Stored dataset items
+ + +
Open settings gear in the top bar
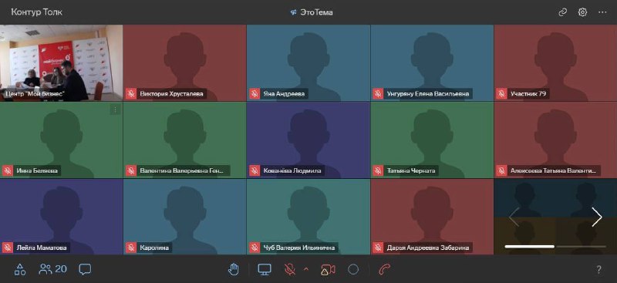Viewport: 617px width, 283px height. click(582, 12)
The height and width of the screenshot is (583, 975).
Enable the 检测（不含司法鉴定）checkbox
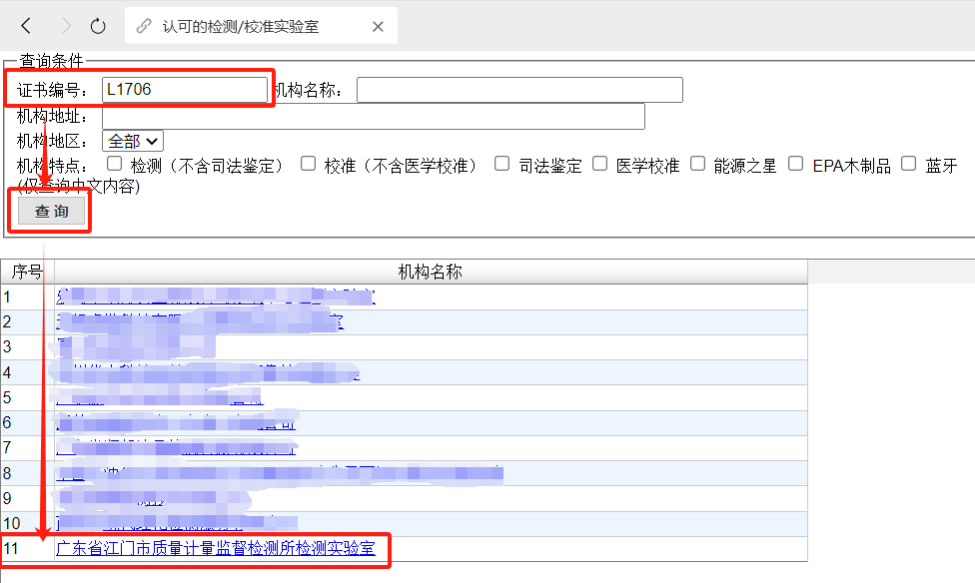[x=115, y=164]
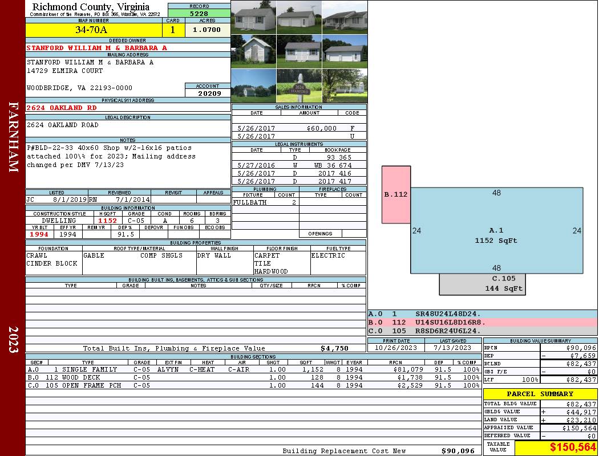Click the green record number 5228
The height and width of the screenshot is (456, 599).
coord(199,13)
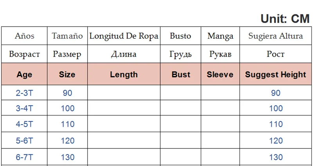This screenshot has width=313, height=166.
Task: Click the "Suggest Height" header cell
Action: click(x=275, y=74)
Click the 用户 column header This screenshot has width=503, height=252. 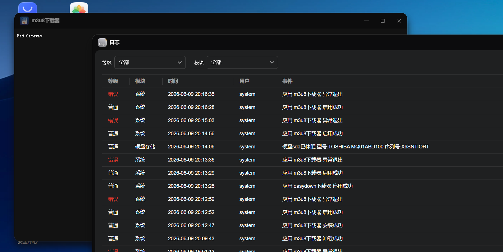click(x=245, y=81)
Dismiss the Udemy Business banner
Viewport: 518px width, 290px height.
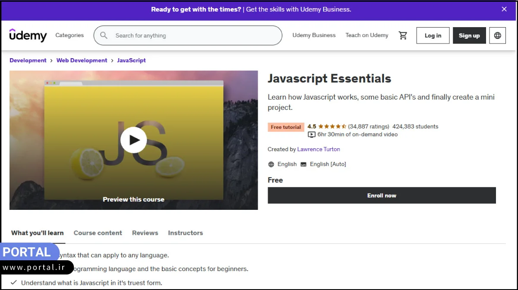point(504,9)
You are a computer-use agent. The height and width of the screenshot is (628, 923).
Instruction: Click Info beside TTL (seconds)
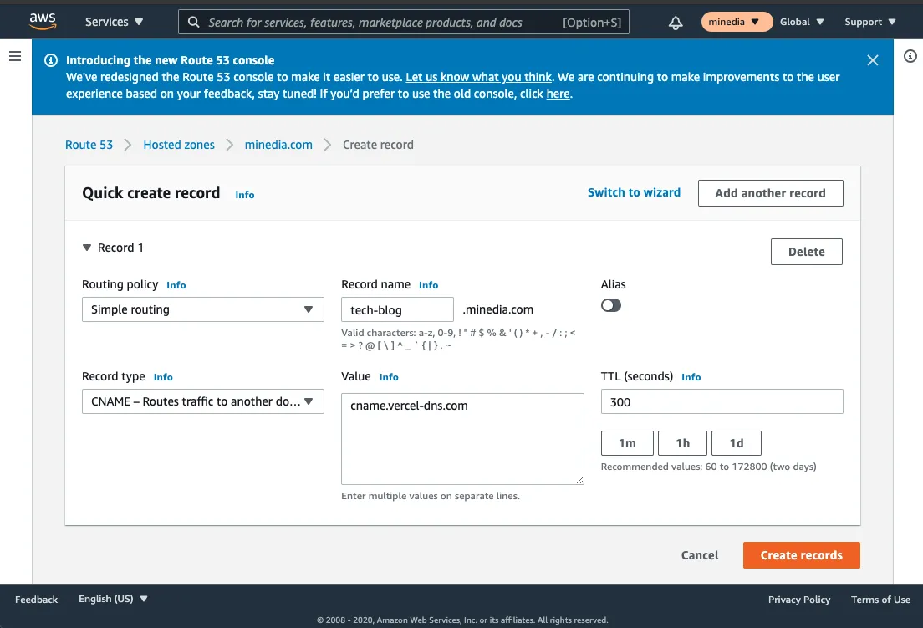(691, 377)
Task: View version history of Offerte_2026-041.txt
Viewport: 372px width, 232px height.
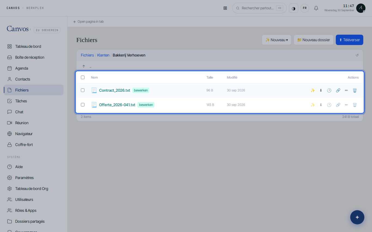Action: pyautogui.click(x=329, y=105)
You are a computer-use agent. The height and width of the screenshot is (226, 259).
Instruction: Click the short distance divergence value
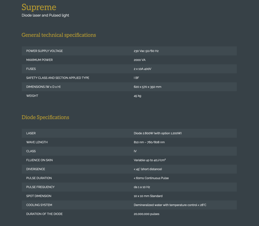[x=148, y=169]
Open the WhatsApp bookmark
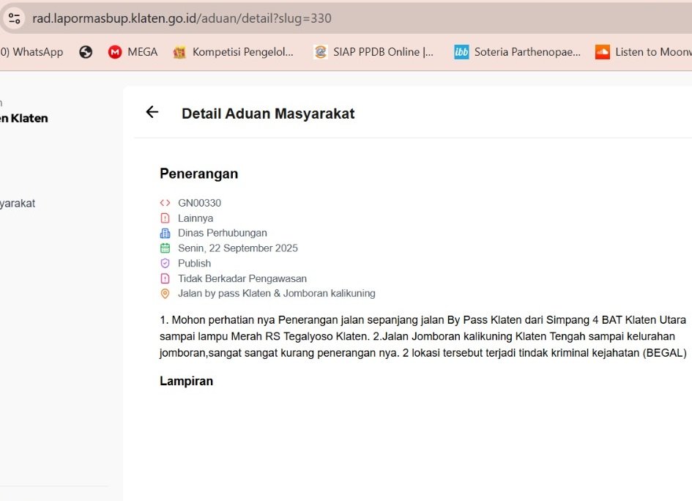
+ + +
- **TASK STATEMENT**: Using the data above, say how many lines include "agent". No other reply is needed.

- **REPLY TO THE TASK**: 2